= ELP Japan =

Japanese audio equipment manufacturer

Edison Laser Player (ELP) Japan is a Japanese audio equipment company started by Sanju Chiba, who manufacture laser turntables.

The origin of ELP's turntable came from an American company named Finial Technologies, led by Michael Stoddard, who designed a prototype unit for playing vinyl using laser technology in the mid-1980s. Unfortunately, this coincided with the commercial rise of the CD, so Finial went into receivership and sold the rights to ELP in 1989.

The units are custom built to order - a typical price in the mid-2000s was about $11,000 to $15,000. The turntable uses a combination of five lasers, which point in different directions of the groove in a vinyl record to ensure a steady signal is picked up. Because of laser technology, loading and unloading a vinyl record is similar to the process used in most high end CD players.

The lack of mechanical components means it is far more capable of playing records, even those with scratches and warps, and it also allows direct track selection like a CD, along with the ability to change pitch in smaller increments, which is physically impossible using CD technology.

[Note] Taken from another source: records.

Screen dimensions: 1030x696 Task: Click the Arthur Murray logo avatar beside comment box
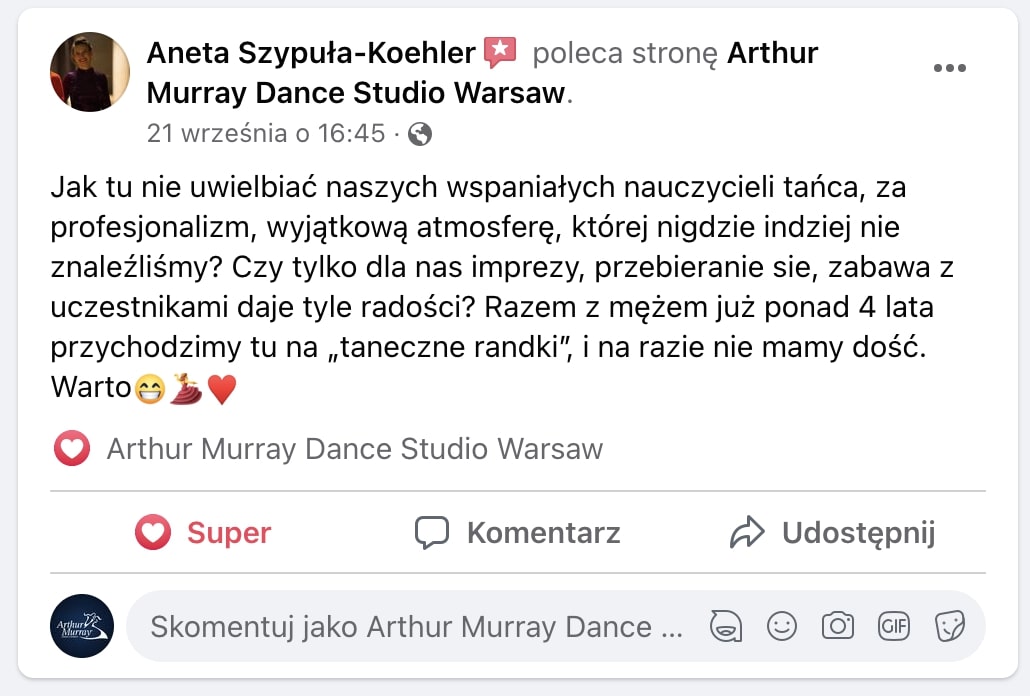coord(82,626)
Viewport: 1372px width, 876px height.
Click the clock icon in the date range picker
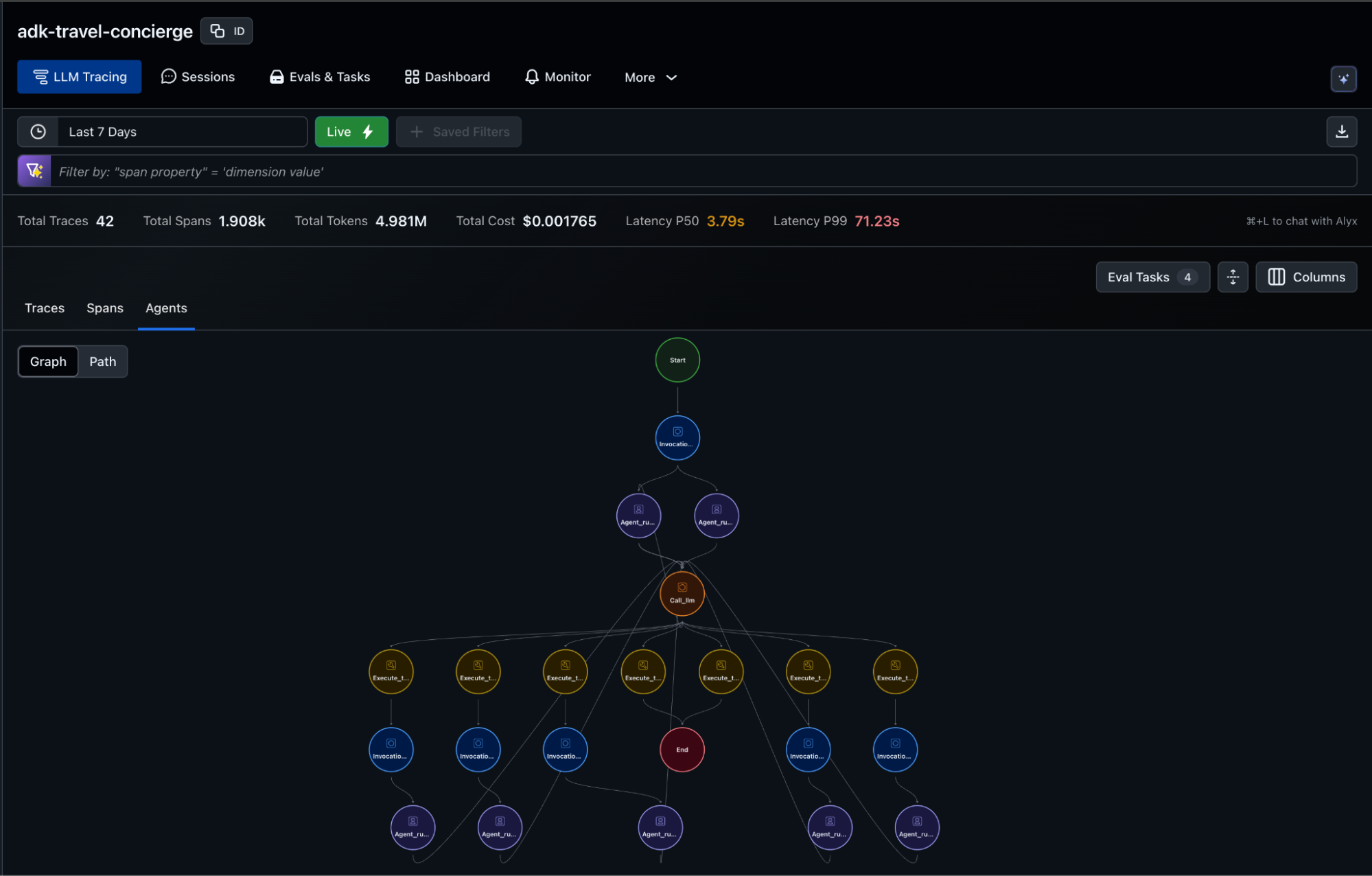point(38,131)
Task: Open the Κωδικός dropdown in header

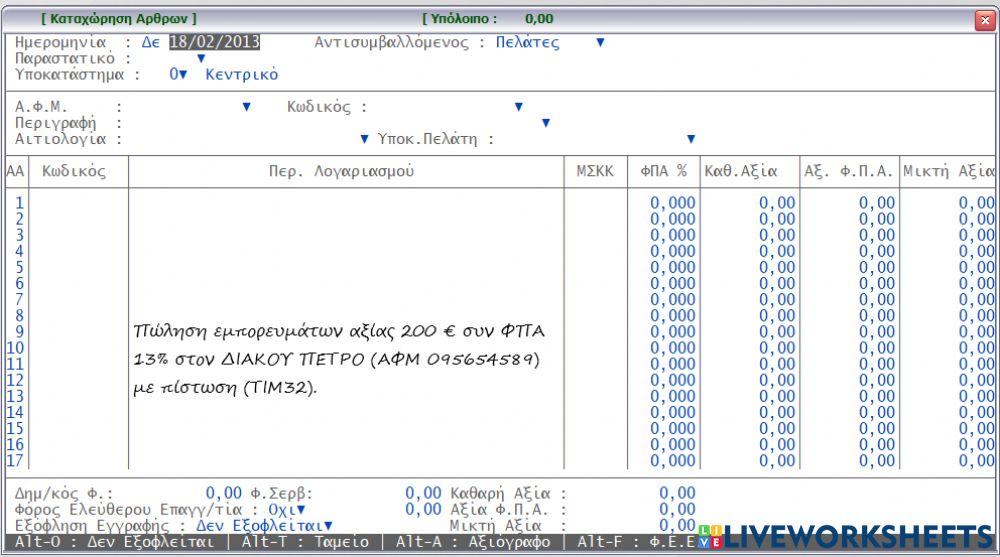Action: [x=518, y=107]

One notable disadvantage of the laser technology used is that it will not play clear or colored vinyl, which was sometimes used for novelty singles and promotional material. Another is that while the technology allows for superior sound pickup, it also “reads” all dust and dirt in the grooves rather than pushing it aside, so clicks and pops can become much more pronounced. A thorough and frequent cleaning of the vinyl is therefore required.